That’s – yes, and the Crown is also seeking other no-go conditions that have no – that are less related to Interior Health than this. We’d also be asking for a condition that he not attend to any school district location – School District 23 property in Kelowna, and also not to attend any parks. So that’s the concern that really – that’s a little bit extensive…”
Read what Grabavac is saying just two days after the charges were laid. As a condition of my release, he wants me banned from all schools and parks in Kelowna, even though he admits that they have nothing to do with the alleged (unproven) offences at an Interior Health (IH) building downtown!!!!
Why would a prosecutor ask for such draconian relief if not for improper purposes? Because they wanted me banned from all parks to prevent me from conducting the rallies, as Grabavac admits, which as the RCMP admit have all been peaceful. So, the fix was in from the beginning on what Grabavac’s true ulterior intentions and motives were. He knew there was no real assault, but it was the perfect opportunity to try and ban me from the rallies, falsely thinking they would stop without my presence. What does a park in Mission or by the airport in Kelowna have to do with the IH building in downtown Kelowna? Nothing.
There is your background to these falsified charges. And it gets worse when you realize the professional liars on the witness stand.
On Dec. 13, 2023, Judge Heinrichs first denied my application that she was biased. Can you imagine the consequences of a judge ruling him/her self to be biased? It is self-incrimination – an admission that you were breaking the law…no judge is going to do this.
Judge Heinrichs then began her next judgment by dismissing my RCMP challenge. Admittedly there was an error in my Challenge, asking the Judge to strike the legislation that she has no power to do. What she can do, is simply not apply it. So, by not applying the RCMP Act and agreements, the RCMP officers had no power to investigate and obtain evidence. This is an irregularity and is permitted to be amended at any time. Judge Heinrichs refused this simple amendment, on the following flawed and defective basis below.
Judge Heinrichs claimed the Challenge was manifestly frivolous as it would have no effect on the case, because the Informant could still lay the charge as a regular person (“any one”) under s. 504 of the Code. That may be so, but “any one” did not lay a charge, an RCMP officer did, in that capacity. If the RCMP did not have the jurisdiction to exist, an RCMP officer could not use that capacity to lay charges. The charges would have to be re-sworn by him personally and by now they are well out of time to so do.

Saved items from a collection
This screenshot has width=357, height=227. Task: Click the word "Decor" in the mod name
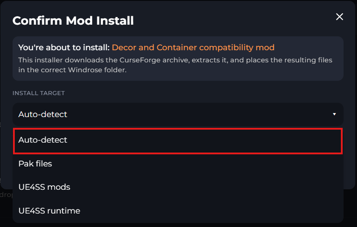point(124,48)

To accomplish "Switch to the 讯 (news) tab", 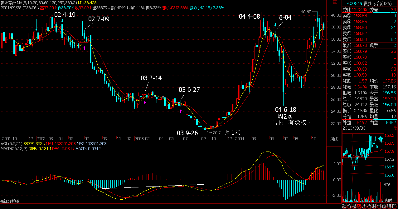I will pyautogui.click(x=379, y=206).
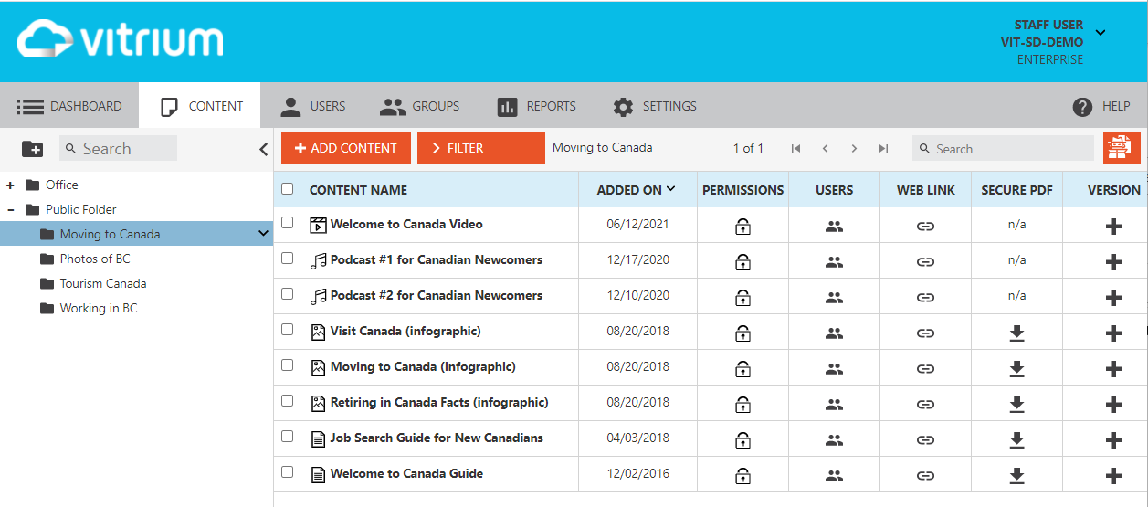Viewport: 1148px width, 507px height.
Task: Open permissions lock for Welcome to Canada Video
Action: point(743,227)
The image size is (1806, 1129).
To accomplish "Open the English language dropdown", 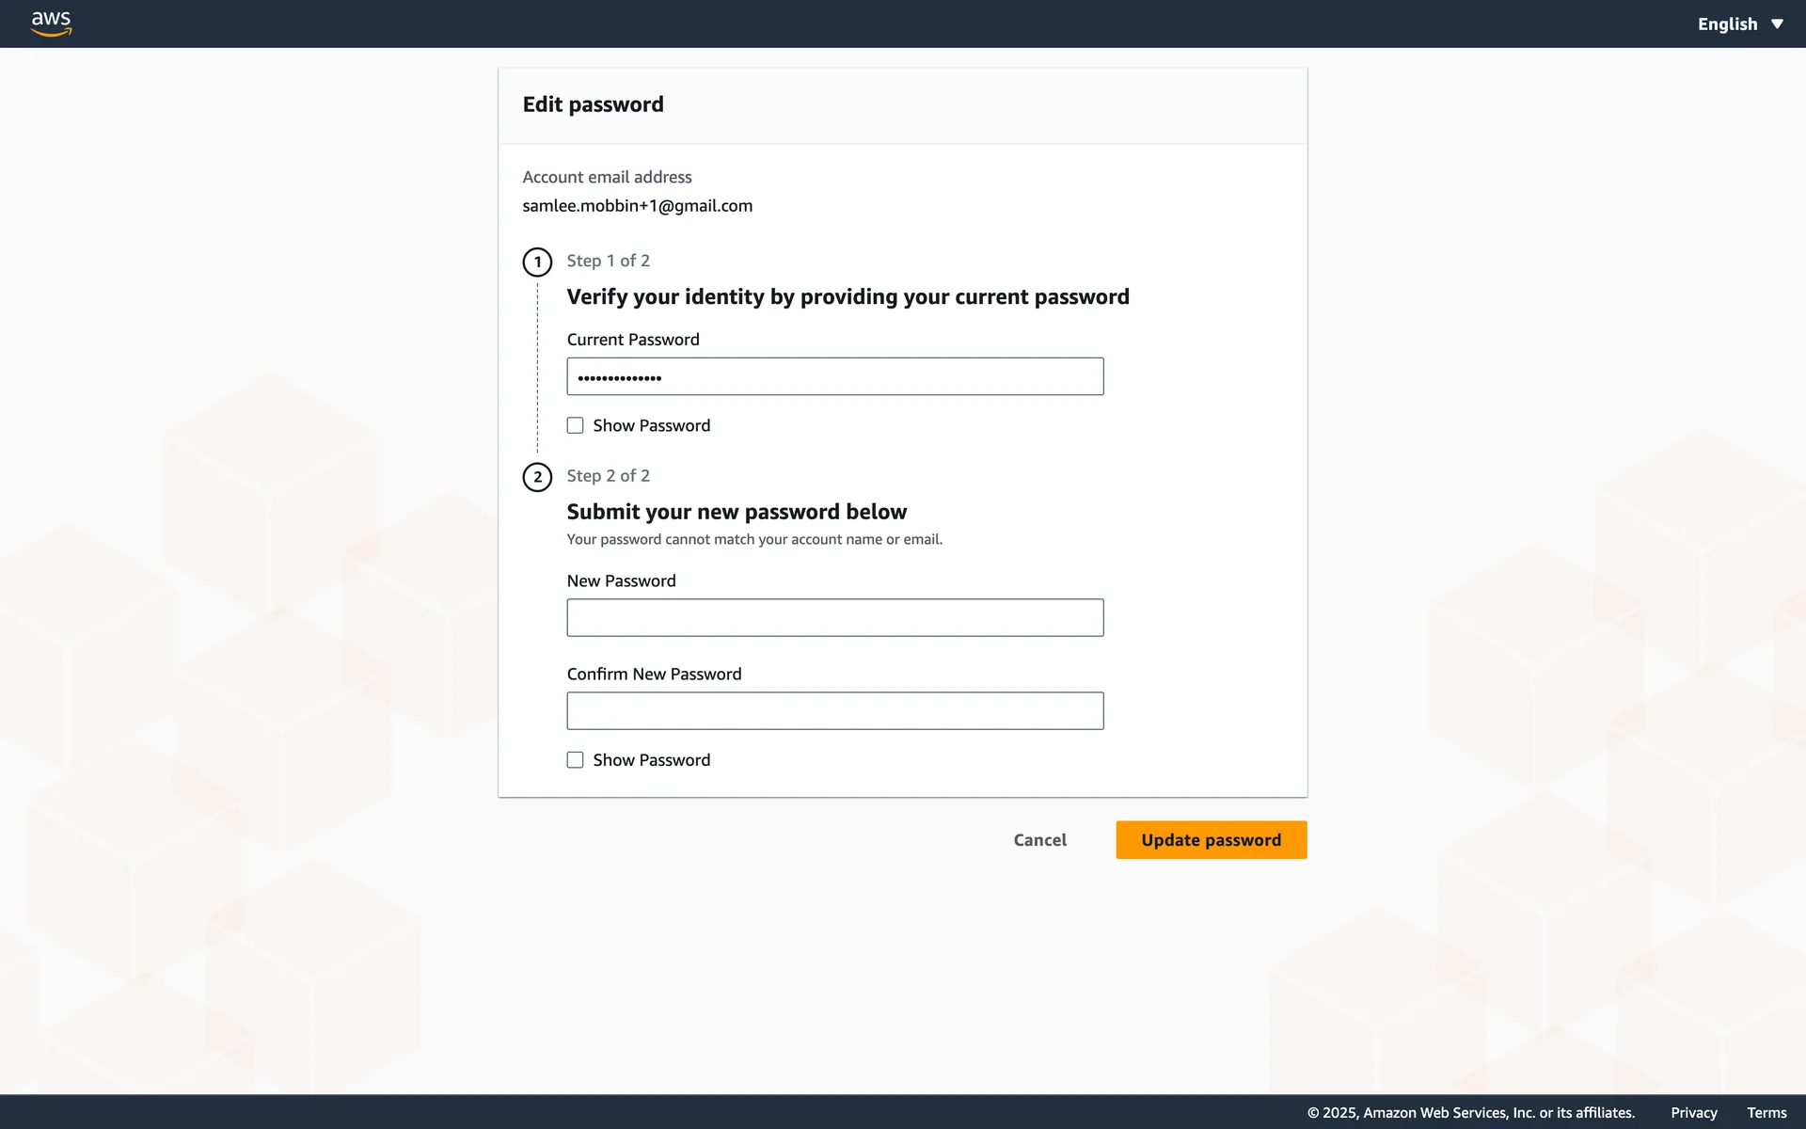I will (x=1727, y=24).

**What is asked**
1. In the passage about the Kelowna charges, why did Judge Heinrichs call the author's RCMP Challenge manifestly frivolous?
2. Please carry the passage about the Kelowna charges on from its final sentence.

**Responses to the tasks**
1. She held that the Challenge would have no effect on the case, because the Informant could still lay the charge as a regular person ("any one") under s. 504 of the Code.

2.
When asking me for my response after her decision, I told her she completely omitted the primary factor that I told her in my submissions, that if the RCMP have no jurisdiction to exist, they have no power to investigate criminal complaints and obtain the evidence in this case. Once all evidence is struck for want of jurisdiction, the case fails, whether or not the Informant could still lay a charge as a private citizen or not. Further, absent evidence under s. 507 of the Criminal Code, the JP would have had no power to even issue a summons or warrant.
Judge Heinrichs’s analogy was that if someone is charged under the Criminal Code and applies to strike the Motor Vehicle Act, that it would not have any relevance. That may be, but not where it goes to the jurisdiction of the person or police force laying the charges, or if evidence was obtained illegally as it was here.
She looked at me after my comments about her omission for a few silent seconds, ignored me and said she was going to move to her next judgment. This issue was intentionally omitted to get this BS judgment. The only place the RCMP should be is above the Arctic Circle – Constitutionally speaking.
This is similar to what the Court has done to me on several occasions, where there is incriminating evidence or arguments. The judges simply ignore them and says, “move on,” thus perpetuating an injustice and from exposing their errors or corruption.
Judge Heinrichs then moved on to the merits of the assault charge. I have maintained throughout the trial that the Crown and witnesses controlled the Judge, not the reverse and one had to be there to see it. Grabavac for the Crown answering my questions to the Judge, the Judge depending on the Crown for the law instead of knowing it herself, witnesses who refused to answer my direct questions, or would answer with circular, non-responsive answers and the Judge would refuse to compel them to answer. Virtually every discretionary decision was made in favour of the Crown, unless the Judge admitted that she would allow it because it made no difference anyway.
From the initial bail hearing two years ago, Grabavac for the Crown has tried to have me banned from all city parks and schools. This of course, was to prevent me from having our protest rallies.
During the initial bail hearing, and throughout disclosure and the trial, Grabavac insisted on advancing the evidence from all his witnesses that on Aug. 11, 2021 one week prior to the Aug. 19 alleged offence date, I was banned from entering Interior Health (IH) by Greg Smith the Professional Liar, security manager for IH. One witness, Taj Smith from Paladin Security, admitted without that no trespass order, they had no power to physically stop me from entering and would have had to allow me in.
Despite this, Judge Heinrichs repeatedly denied me the right to cross examine them on this issue and introduce video evidence to show that the no trespass order was unlawful and Greg Smith lied to the police, and sustaining Grabavac’s ongoing opposition that it had no relevance to whether an assault was committed. If that is so, why was he allowed to lead evidence of this from all witnesses on this point? And if it is relevant evidence to committing the assault, it is relevant for me to prove it was unlawful. Anything raised in evidence is entitled by law to be cross examined upon…including this, and Judge Heinrichs denied this to me, denying me full answer and defence in the process.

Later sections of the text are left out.